• SHORT TASK: Count the lines in the records below that contain the word "Instruction" with matching case, and give only the number.
** Begin DATA SECTION **
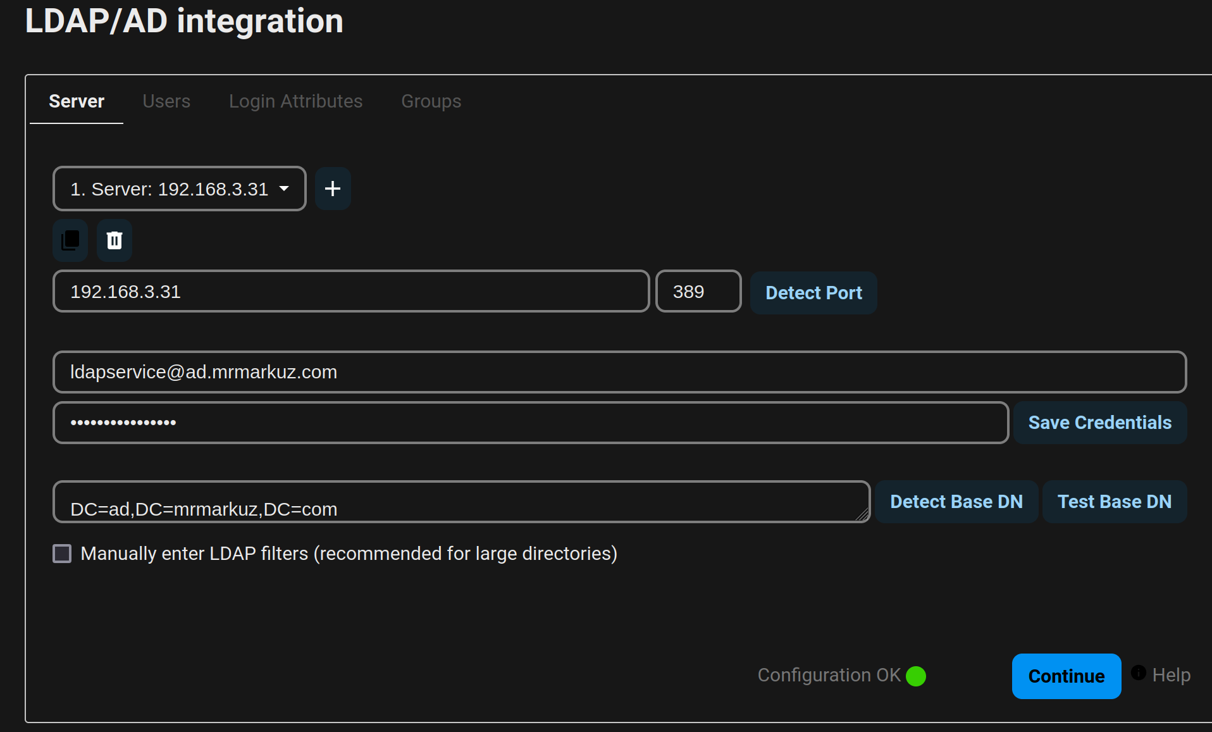
Task: Click Save Credentials button
Action: pyautogui.click(x=1100, y=423)
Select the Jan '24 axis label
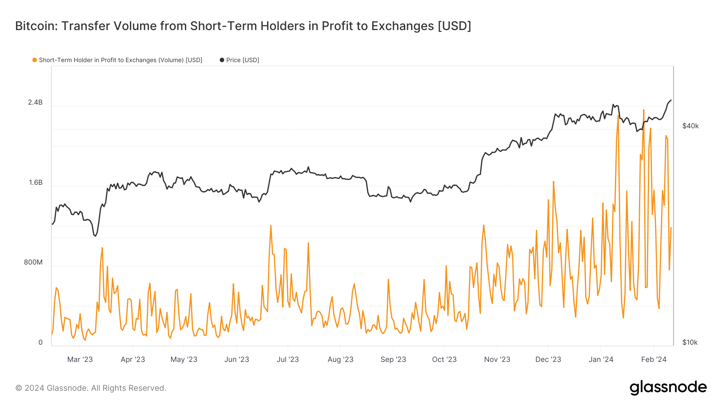Viewport: 722px width, 406px height. click(601, 360)
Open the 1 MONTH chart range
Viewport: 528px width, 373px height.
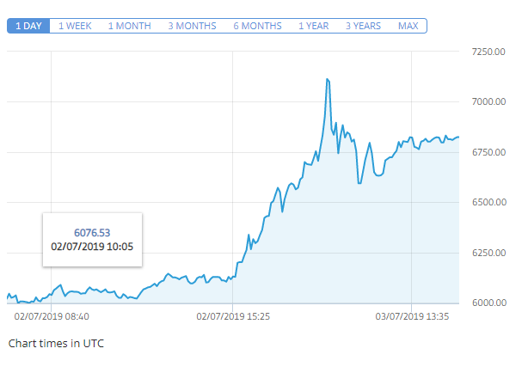[129, 26]
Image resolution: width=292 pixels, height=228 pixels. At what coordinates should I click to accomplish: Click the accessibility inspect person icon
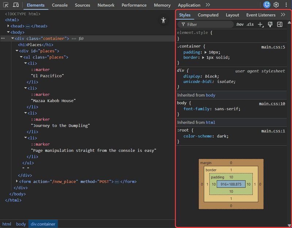point(163,20)
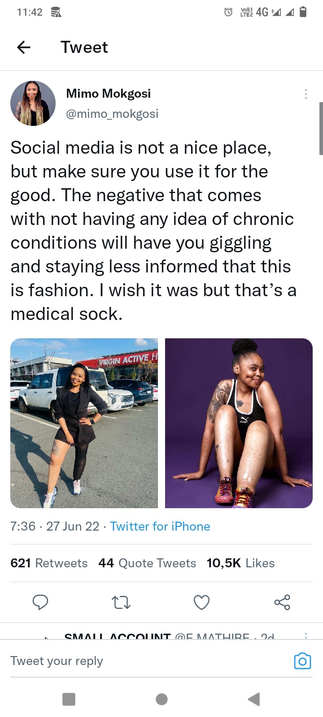Open the Twitter for iPhone link
The width and height of the screenshot is (323, 717).
pyautogui.click(x=160, y=526)
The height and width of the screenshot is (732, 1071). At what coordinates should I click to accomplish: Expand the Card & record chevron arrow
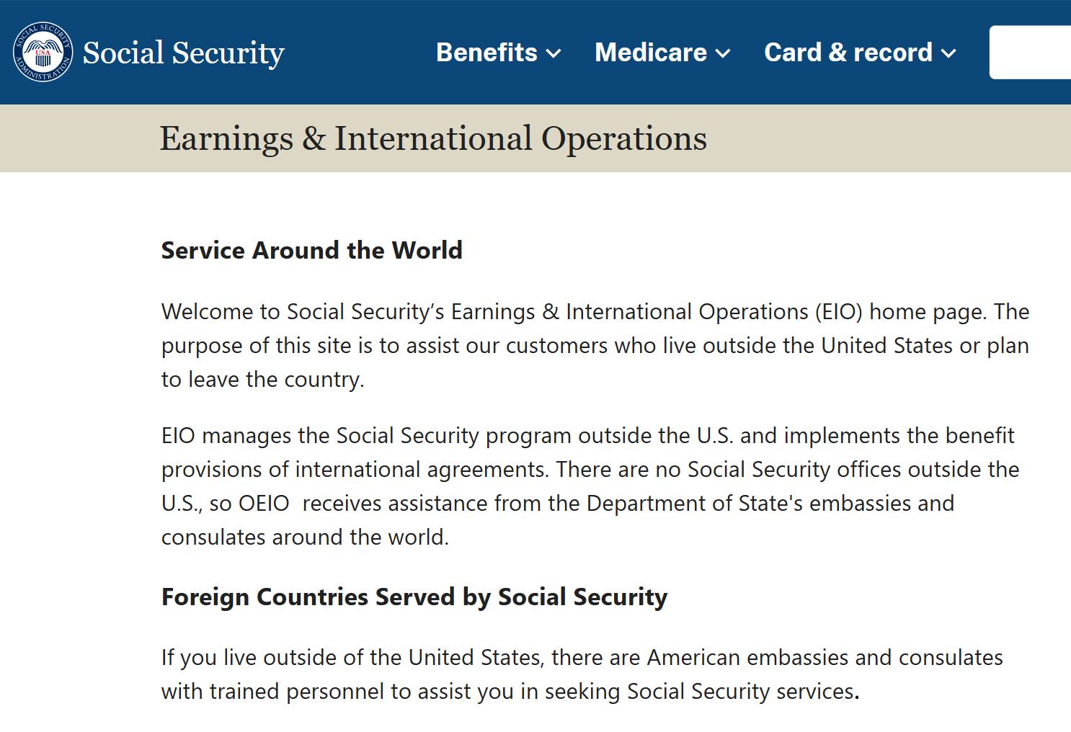949,53
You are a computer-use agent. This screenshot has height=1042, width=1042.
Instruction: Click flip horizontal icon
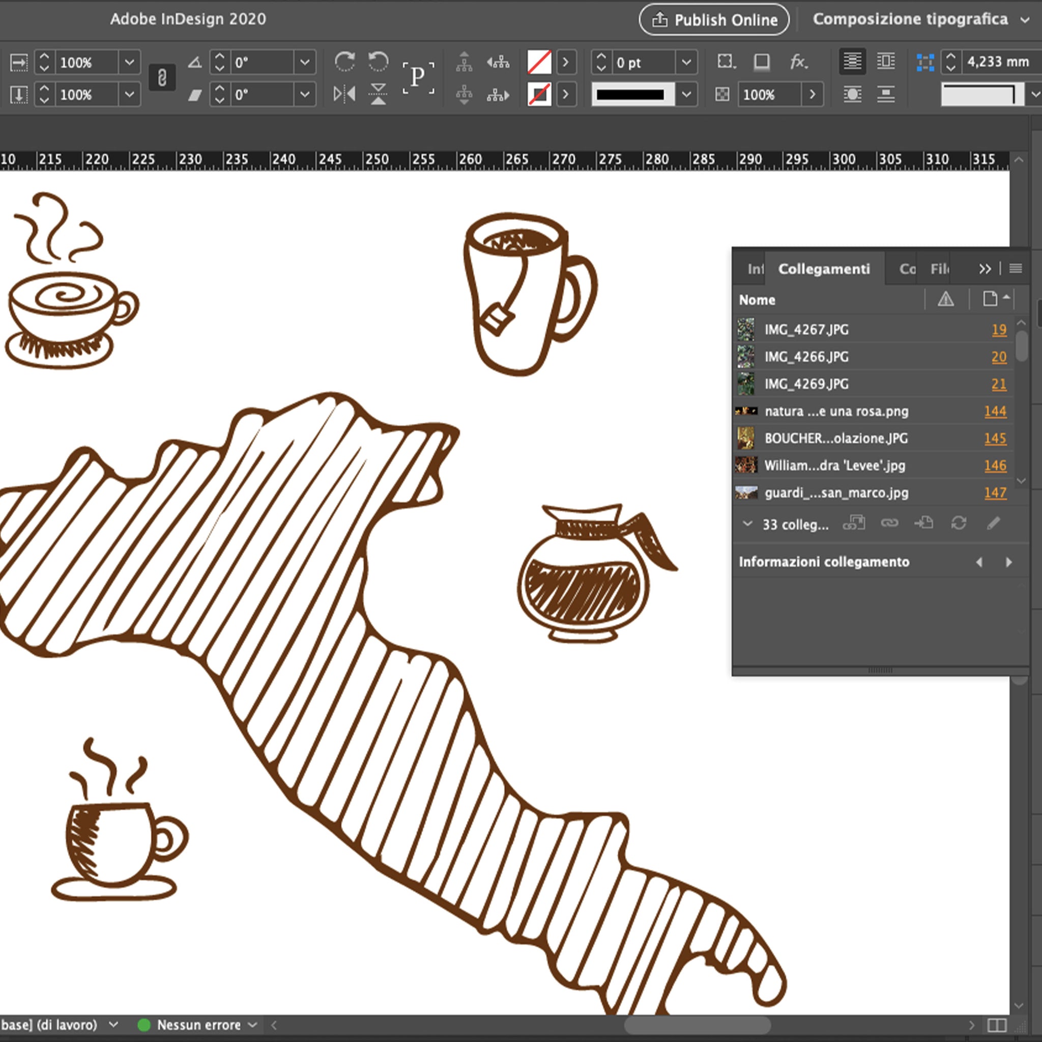(344, 94)
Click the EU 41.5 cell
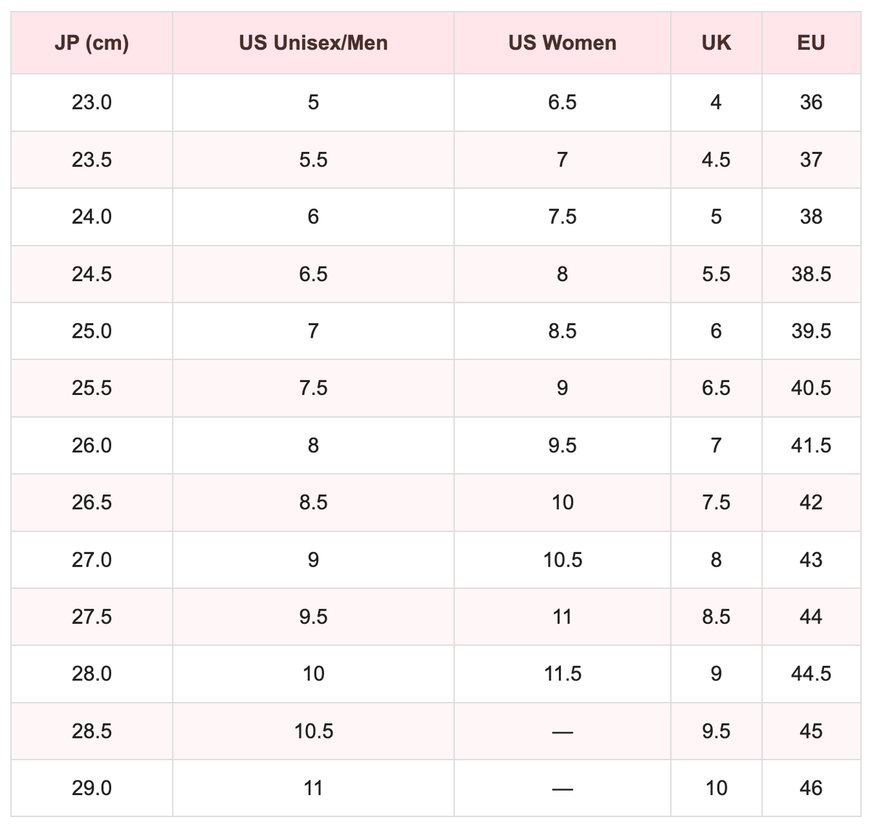Screen dimensions: 872x830 click(811, 445)
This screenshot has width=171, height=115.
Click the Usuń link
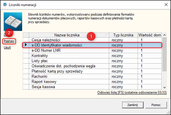tap(7, 47)
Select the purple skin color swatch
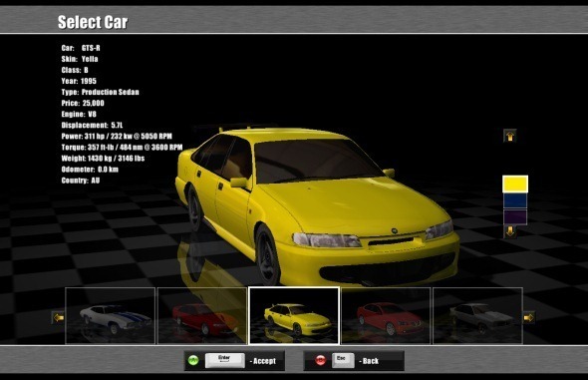 [515, 217]
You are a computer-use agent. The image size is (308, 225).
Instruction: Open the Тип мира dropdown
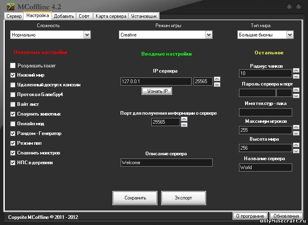coord(290,35)
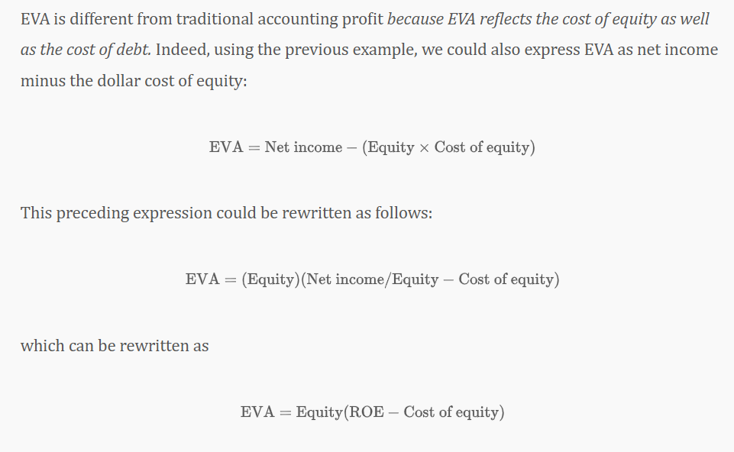Click 'EVA' at start of the first formula

pos(226,147)
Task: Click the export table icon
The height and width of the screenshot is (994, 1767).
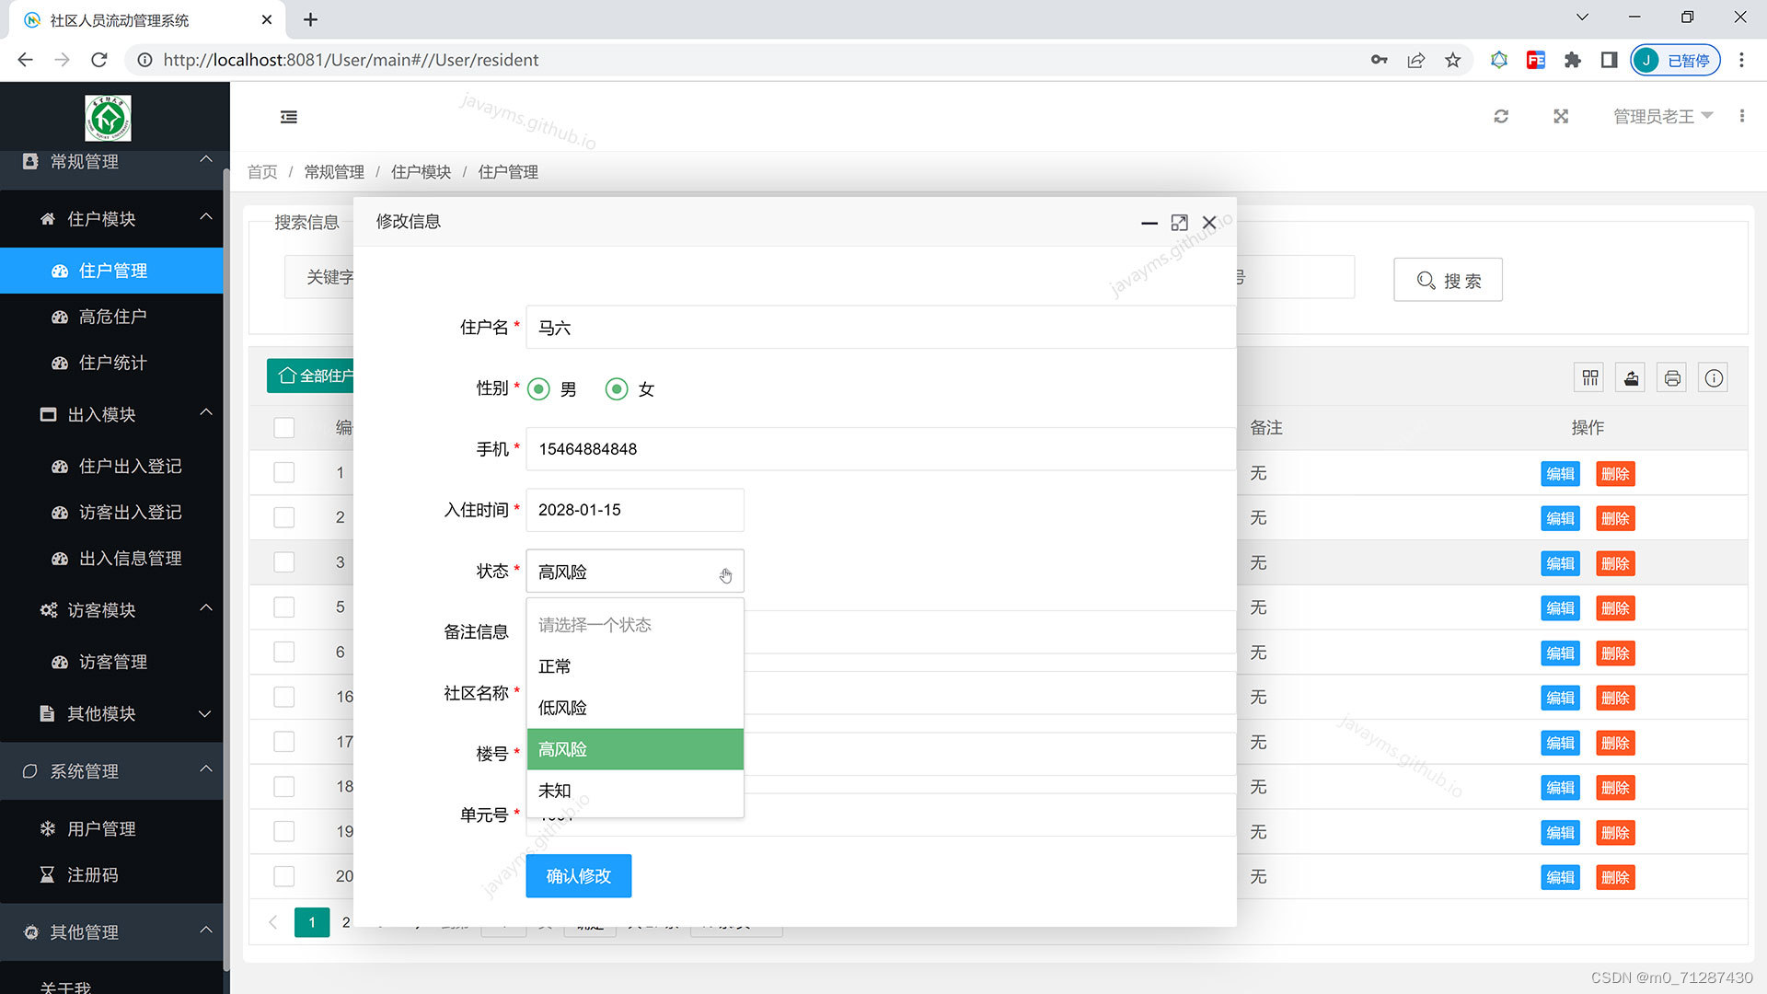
** End DATA SECTION **
• RESULT OF THE TASK: 2